» **The tasks**:
- 1) In the forum thread below, rewrite the paragraph beginning "You can also determine that a file is UTF-8" as a short bulleted list that keeps its main facts.
- 2) Answer these questions from the forum thread below, one line each:
(a) How many posts does Frederick Bambrough's profile show?
(b) Which font is Frederick Bambrough's desktop using?
(c) What does Steffen Huber name as often getting encoding auto detection wrong?
- 3) For each statement, say whether it agrees with the forum thread below. Answer yes or no and quote the words of the thread that decide it.
(a) Rick Murray installed Notepad++ on his PC.
(b) Steffen Huber says a UTF-8 file can generally be distinguished from a single byte encoding.
(c) Chars exits when Help is selected from the icon bar menu on Frederick Bambrough's machine.

» **Passage shown**:
────────────────────
Chars
Steffen Huber (91) 1949 posts |
You might be able to do that if there are illegal sequences (i.e. determine that it is not UTF-8), but in the generic case you cannot determine if a file is UTF-8-encoded or a single byte encoding. |
Rick Murray (539) 13806 posts |
You can also determine that a file is UTF-8 if you come across legal sequences. However, as I said – if the file has no high bit set characters (such as plain English with normal punctuation), you cannot tell any difference between UTF-8 and Latin1. That said, for such a file there is no difference… Having markers in the file adds complication. What should Edit do with such a thing? Show it? Hide it? Allow it to be edited? Insert it upon saving? The thing I like about Edit is that you see what is there – even if you’re looking at binary files. Speaking of binary files, the reason I installed Notepad++ on my PC was because I got fed up of various bits of Windows (such as the RTF handler) “deciding” that a binary file was some sort of Unicode and thus displaying the file in bits of random Chinese. At least Notepad++ can be told what sort of file it is, so I see what is there and not what some algorithm thinks ought to be there… Which is circular. We’re back to Edit. Showing what’s there. It can be useful, looking in a data file, you know. Days when magazine cover discs would unhelpfully provide files in Impression format. I’m an Ovation guy. So I used to dump them into Edit or Zap and just read the content straight out of the file. ;-) |
Frederick Bambrough (1372) 837 posts |
Chris,
Yes.
Haven’t seen that. I do get File ‘<Chars$Dir>.!Help’ not found at line 1800 on selecting Help from the icon bar menu. Chars exits. Desktop is using the standard Homerton font, though with an altered theme for the sprites. |
Steffen Huber (91) 1949 posts |
Every legal UTF-8 sequence is also a legal single byte encoding sequence. Just witness encoding auto detection in browsers – they often get it wrong, because it is an unsolvable problem. |
Chris (121) 472 posts |
Thanks Frederick.
────────────────────
A series of records
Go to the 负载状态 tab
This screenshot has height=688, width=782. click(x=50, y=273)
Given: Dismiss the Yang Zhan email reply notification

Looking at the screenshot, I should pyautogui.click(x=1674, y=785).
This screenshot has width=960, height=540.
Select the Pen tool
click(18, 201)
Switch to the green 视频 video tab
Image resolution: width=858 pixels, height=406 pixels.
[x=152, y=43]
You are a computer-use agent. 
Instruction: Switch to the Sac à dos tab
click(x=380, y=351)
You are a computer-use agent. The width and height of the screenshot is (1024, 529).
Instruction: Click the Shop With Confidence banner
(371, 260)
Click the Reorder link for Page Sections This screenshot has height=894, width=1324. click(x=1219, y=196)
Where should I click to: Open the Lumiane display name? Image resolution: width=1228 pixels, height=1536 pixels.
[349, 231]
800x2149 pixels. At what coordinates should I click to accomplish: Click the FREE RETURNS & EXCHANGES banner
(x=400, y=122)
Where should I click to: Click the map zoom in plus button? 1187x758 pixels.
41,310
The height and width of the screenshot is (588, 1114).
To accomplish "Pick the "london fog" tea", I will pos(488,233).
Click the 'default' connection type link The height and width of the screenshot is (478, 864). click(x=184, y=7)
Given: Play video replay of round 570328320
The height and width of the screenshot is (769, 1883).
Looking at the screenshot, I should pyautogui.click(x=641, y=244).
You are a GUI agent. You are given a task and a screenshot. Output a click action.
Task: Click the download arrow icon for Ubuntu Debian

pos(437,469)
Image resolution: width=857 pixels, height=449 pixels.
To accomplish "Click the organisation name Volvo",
────────────────────
» **Answers for this exercise**:
- 1)
- Finding legal UTF-8 sequences in a file shows that it is UTF-8.
- A file with no high-bit-set characters (such as plain English with normal punctuation) can't be told apart as UTF-8 or Latin1, but for such a file there is no difference.
- Markers in the file add complication: should Edit show them, hide them, allow them to be edited, or insert them when saving?
- Edit shows what is in a file, even a binary one.
- The poster installed Notepad++ because parts of Windows, such as the RTF handler, decided binary files were some sort of Unicode and displayed them as random Chinese. Notepad++ can be told what sort of file it is.
- Seeing what is there helps with data files. When magazine cover discs supplied files in Impression format, the poster (an Ovation user) dumped them into Edit or Zap and read the content directly.

- 2)
(a) 837
(b) The standard Homerton font
(c) Browsers

- 3)
(a) Yes: "the reason I installed Notepad++ on my PC"
(b) No: "in the generic case you cannot determine if a file is UTF-8-encoded or a single byte encoding"
(c) Yes: "on selecting Help from the icon bar menu. Chars exits."